━━━ Data records
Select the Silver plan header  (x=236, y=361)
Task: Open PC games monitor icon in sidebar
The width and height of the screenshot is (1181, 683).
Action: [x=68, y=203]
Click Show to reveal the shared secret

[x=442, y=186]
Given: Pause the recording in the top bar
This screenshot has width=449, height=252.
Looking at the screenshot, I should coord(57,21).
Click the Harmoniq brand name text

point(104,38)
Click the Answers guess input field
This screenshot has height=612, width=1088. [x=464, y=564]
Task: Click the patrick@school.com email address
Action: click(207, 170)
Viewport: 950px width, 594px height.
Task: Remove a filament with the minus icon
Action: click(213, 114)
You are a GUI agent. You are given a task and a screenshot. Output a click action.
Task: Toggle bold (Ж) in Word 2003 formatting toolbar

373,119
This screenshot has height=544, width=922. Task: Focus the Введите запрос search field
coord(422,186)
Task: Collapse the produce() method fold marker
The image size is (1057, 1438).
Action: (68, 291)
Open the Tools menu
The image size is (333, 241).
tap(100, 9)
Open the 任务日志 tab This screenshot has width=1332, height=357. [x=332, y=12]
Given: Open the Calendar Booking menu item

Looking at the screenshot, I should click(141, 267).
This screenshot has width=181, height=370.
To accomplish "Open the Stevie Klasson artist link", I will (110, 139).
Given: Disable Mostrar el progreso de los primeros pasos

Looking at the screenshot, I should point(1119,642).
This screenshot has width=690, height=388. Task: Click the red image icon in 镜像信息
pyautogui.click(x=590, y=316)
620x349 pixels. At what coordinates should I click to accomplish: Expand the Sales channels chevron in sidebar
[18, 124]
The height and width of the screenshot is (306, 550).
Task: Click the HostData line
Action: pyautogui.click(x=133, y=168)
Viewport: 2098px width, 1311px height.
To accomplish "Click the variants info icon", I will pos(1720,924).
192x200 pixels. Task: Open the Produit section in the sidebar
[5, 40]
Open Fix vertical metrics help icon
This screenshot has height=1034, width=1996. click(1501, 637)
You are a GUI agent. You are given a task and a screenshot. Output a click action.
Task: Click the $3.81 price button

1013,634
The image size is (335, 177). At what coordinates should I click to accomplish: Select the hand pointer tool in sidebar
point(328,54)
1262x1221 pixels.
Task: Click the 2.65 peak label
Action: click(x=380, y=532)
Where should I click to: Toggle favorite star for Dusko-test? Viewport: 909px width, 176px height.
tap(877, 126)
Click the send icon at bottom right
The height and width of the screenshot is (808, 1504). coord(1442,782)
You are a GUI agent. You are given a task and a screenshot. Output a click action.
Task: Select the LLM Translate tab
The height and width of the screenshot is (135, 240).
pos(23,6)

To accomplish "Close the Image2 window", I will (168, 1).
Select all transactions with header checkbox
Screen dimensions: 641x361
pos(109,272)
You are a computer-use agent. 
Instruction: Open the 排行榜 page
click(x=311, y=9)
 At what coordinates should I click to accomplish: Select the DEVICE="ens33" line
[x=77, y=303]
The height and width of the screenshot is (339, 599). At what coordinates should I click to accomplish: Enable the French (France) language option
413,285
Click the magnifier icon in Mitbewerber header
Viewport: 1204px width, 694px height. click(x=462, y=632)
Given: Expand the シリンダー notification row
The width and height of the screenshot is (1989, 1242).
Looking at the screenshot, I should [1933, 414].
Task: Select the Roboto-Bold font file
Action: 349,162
━━━━━━
The exercise: Reproduce the records with "sidebar" swapped for "side panel" wherever it occurs, leaving everything else unchanged.

Correct response:
Select the Silver plan header  (x=236, y=361)
Task: Open PC games monitor icon in side panel
The width and height of the screenshot is (1181, 683).
Action: [x=68, y=203]
Click Show to reveal the shared secret

[x=442, y=186]
Given: Pause the recording in the top bar
This screenshot has width=449, height=252.
Looking at the screenshot, I should coord(57,21).
Click the Harmoniq brand name text

point(104,38)
Click the Answers guess input field
This screenshot has height=612, width=1088. [x=464, y=564]
Task: Click the patrick@school.com email address
Action: click(207, 170)
Viewport: 950px width, 594px height.
Task: Remove a filament with the minus icon
Action: click(213, 114)
You are a GUI agent. You are given a task and a screenshot. Output a click action.
Task: Toggle bold (Ж) in Word 2003 formatting toolbar

373,119
This screenshot has height=544, width=922. Task: Focus the Введите запрос search field
coord(422,186)
Task: Collapse the produce() method fold marker
The image size is (1057, 1438).
Action: (68, 291)
Open the Tools menu
The image size is (333, 241).
tap(100, 9)
Open the 任务日志 tab This screenshot has width=1332, height=357. [x=332, y=12]
Given: Open the Calendar Booking menu item

Looking at the screenshot, I should click(141, 267).
This screenshot has width=181, height=370.
To accomplish "Open the Stevie Klasson artist link", I will (110, 139).
Given: Disable Mostrar el progreso de los primeros pasos

Looking at the screenshot, I should point(1119,642).
This screenshot has width=690, height=388. Task: Click the red image icon in 镜像信息
pyautogui.click(x=590, y=316)
620x349 pixels. At what coordinates should I click to accomplish: Expand the Sales channels chevron in side panel
[18, 124]
The height and width of the screenshot is (306, 550).
Task: Click the HostData line
Action: pyautogui.click(x=133, y=168)
Viewport: 2098px width, 1311px height.
To accomplish "Click the variants info icon", I will pos(1720,924).
192x200 pixels. Task: Open the Produit section in the side panel
[5, 40]
Open Fix vertical metrics help icon
This screenshot has height=1034, width=1996. click(1501, 637)
You are a GUI agent. You are given a task and a screenshot. Output a click action.
Task: Click the $3.81 price button

1013,634
The image size is (335, 177). At what coordinates should I click to accomplish: Select the hand pointer tool in side panel
point(328,54)
1262x1221 pixels.
Task: Click the 2.65 peak label
Action: click(x=380, y=532)
Where should I click to: Toggle favorite star for Dusko-test? Viewport: 909px width, 176px height.
tap(877, 126)
Click the send icon at bottom right
The height and width of the screenshot is (808, 1504). coord(1442,782)
You are a GUI agent. You are given a task and a screenshot. Output a click action.
Task: Select the LLM Translate tab
The height and width of the screenshot is (135, 240).
pos(23,6)

To accomplish "Close the Image2 window", I will (168, 1).
Select all transactions with header checkbox
Screen dimensions: 641x361
pos(109,272)
You are a computer-use agent. 
Instruction: Open the 排行榜 page
click(x=311, y=9)
 At what coordinates should I click to accomplish: Select the DEVICE="ens33" line
[x=77, y=303]
The height and width of the screenshot is (339, 599). At what coordinates should I click to accomplish: Enable the French (France) language option
413,285
Click the magnifier icon in Mitbewerber header
Viewport: 1204px width, 694px height. click(x=462, y=632)
Given: Expand the シリンダー notification row
The width and height of the screenshot is (1989, 1242).
Looking at the screenshot, I should [1933, 414].
Task: Select the Roboto-Bold font file
Action: 349,162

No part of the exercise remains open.